* **Required work**: An exact copy of every record is the required answer.

◇ ◇ ◇ ◇ ◇ ◇ ◇

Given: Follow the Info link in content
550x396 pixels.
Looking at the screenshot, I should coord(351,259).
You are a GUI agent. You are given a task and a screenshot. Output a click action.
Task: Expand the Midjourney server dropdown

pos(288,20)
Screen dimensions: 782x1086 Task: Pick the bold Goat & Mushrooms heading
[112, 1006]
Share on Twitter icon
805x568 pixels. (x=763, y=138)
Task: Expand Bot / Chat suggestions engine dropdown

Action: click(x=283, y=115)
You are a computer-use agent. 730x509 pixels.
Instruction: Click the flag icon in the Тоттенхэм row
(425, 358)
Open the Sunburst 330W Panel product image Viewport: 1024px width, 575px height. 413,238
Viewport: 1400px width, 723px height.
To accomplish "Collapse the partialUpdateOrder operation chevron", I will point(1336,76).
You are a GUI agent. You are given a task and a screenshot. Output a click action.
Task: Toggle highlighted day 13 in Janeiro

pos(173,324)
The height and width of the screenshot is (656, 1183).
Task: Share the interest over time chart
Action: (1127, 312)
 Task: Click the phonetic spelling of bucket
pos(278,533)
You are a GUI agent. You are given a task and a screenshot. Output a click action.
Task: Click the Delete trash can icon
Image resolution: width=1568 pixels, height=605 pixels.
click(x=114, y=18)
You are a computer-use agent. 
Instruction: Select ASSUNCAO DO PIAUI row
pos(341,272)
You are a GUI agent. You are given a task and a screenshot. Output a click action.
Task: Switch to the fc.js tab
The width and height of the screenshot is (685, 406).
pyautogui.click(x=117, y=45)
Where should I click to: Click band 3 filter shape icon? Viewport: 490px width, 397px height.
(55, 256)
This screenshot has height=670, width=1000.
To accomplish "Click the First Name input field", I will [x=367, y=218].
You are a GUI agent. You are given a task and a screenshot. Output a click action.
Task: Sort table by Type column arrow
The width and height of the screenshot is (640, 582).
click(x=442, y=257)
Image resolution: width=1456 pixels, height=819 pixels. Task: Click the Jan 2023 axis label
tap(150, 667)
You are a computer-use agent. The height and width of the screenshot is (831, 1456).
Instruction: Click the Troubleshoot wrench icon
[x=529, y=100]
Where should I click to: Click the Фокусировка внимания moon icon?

◇ ◇ ◇ ◇ ◇ ◇ ◇

* **Exercise answer**:
Given: Follow the Info link in content
550x396 pixels.
Looking at the screenshot, I should coord(351,259).
You are a GUI agent. You are given a task and a screenshot. Output a click action.
Task: Expand the Midjourney server dropdown

pos(288,20)
Screen dimensions: 782x1086 Task: Pick the bold Goat & Mushrooms heading
[112, 1006]
Share on Twitter icon
805x568 pixels. (x=763, y=138)
Task: Expand Bot / Chat suggestions engine dropdown

Action: click(x=283, y=115)
You are a computer-use agent. 730x509 pixels.
Instruction: Click the flag icon in the Тоттенхэм row
(425, 358)
Open the Sunburst 330W Panel product image Viewport: 1024px width, 575px height. 413,238
Viewport: 1400px width, 723px height.
To accomplish "Collapse the partialUpdateOrder operation chevron", I will point(1336,76).
You are a GUI agent. You are given a task and a screenshot. Output a click action.
Task: Toggle highlighted day 13 in Janeiro

pos(173,324)
The height and width of the screenshot is (656, 1183).
Task: Share the interest over time chart
Action: (1127, 312)
 Task: Click the phonetic spelling of bucket
pos(278,533)
You are a GUI agent. You are given a task and a screenshot. Output a click action.
Task: Click the Delete trash can icon
Image resolution: width=1568 pixels, height=605 pixels.
click(x=114, y=18)
You are a computer-use agent. 
Instruction: Select ASSUNCAO DO PIAUI row
pos(341,272)
You are a GUI agent. You are given a task and a screenshot. Output a click action.
Task: Switch to the fc.js tab
The width and height of the screenshot is (685, 406).
pyautogui.click(x=117, y=45)
Where should I click to: Click band 3 filter shape icon? Viewport: 490px width, 397px height.
(55, 256)
This screenshot has height=670, width=1000.
To accomplish "Click the First Name input field", I will [x=367, y=218].
You are a GUI agent. You are given a task and a screenshot. Output a click action.
Task: Sort table by Type column arrow
The width and height of the screenshot is (640, 582).
click(x=442, y=257)
Image resolution: width=1456 pixels, height=819 pixels. Task: Click the Jan 2023 axis label
tap(150, 667)
You are a computer-use agent. The height and width of the screenshot is (831, 1456).
Instruction: Click the Troubleshoot wrench icon
[x=529, y=100]
Where should I click to: Click the Фокусировка внимания moon icon?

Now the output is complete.